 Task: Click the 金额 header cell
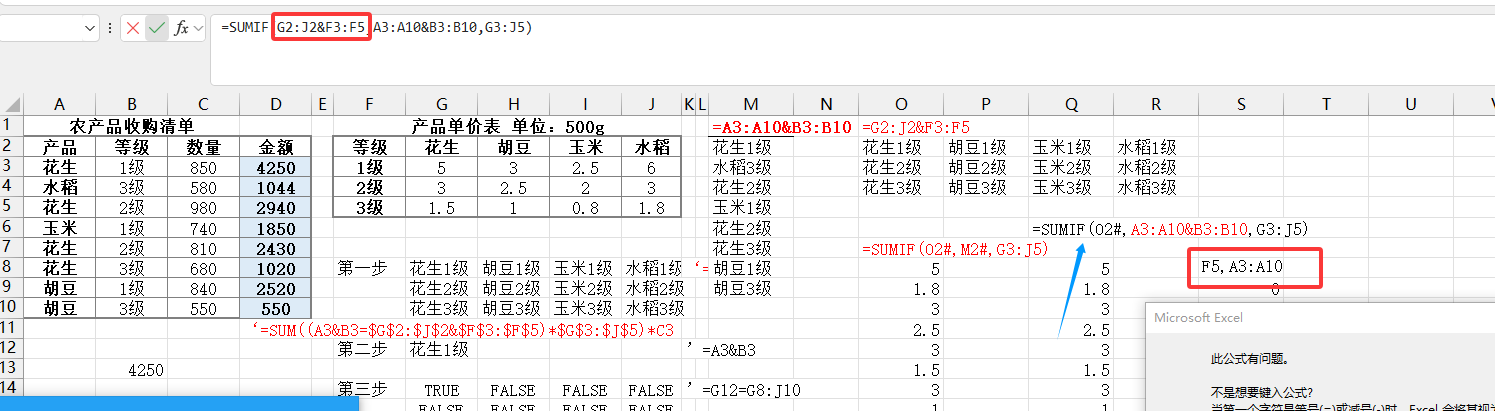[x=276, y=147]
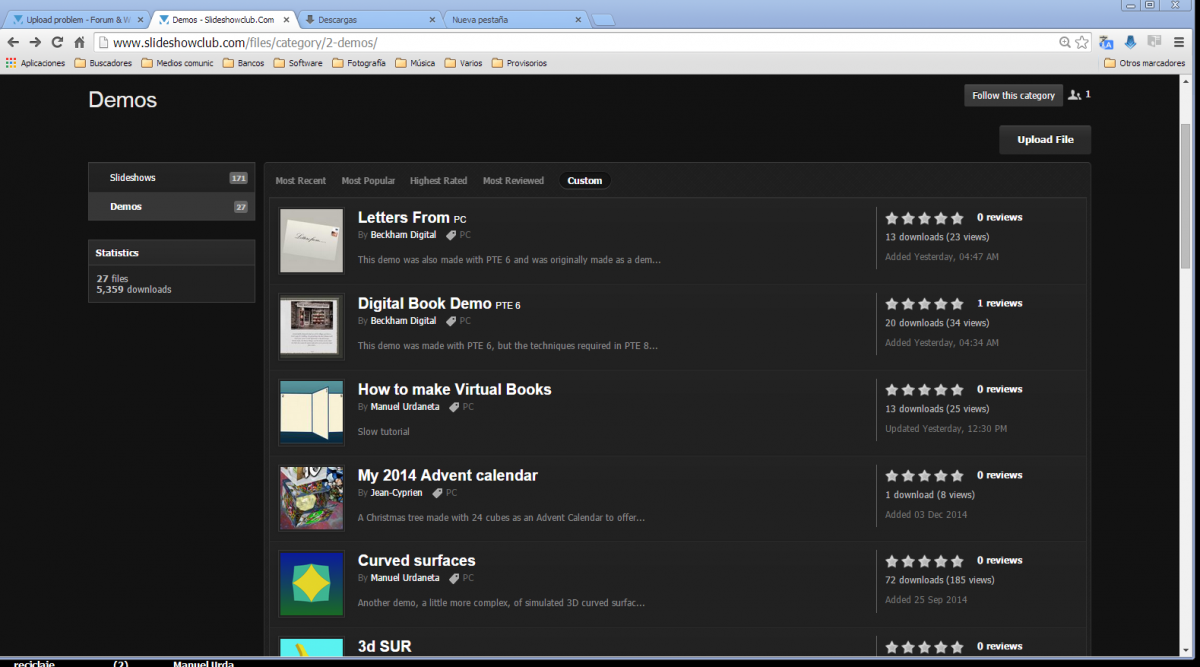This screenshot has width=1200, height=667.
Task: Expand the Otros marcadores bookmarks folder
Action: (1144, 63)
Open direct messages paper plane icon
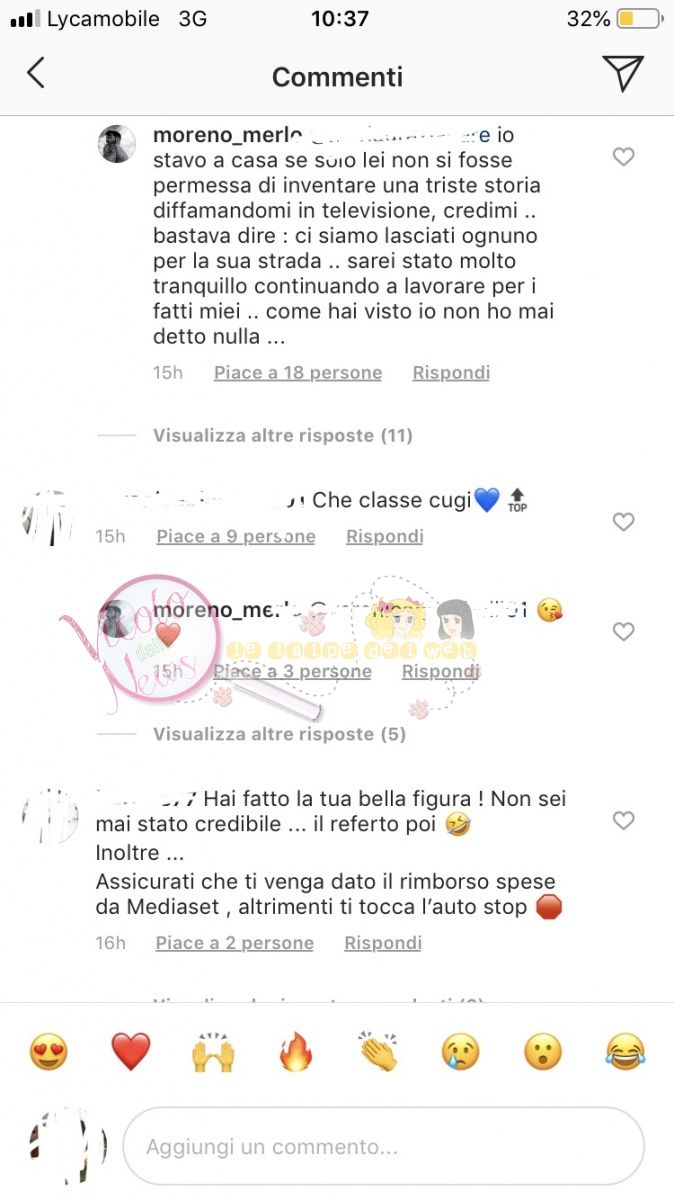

- [Task directions]: Reproduce the material exactly. Pictures stay out.

- [Solution to this task]:
 Task: Click the 金额 header cell
[x=276, y=147]
This screenshot has width=1200, height=667.
Task: Expand the Otros marcadores bookmarks folder
Action: (1144, 63)
Open direct messages paper plane icon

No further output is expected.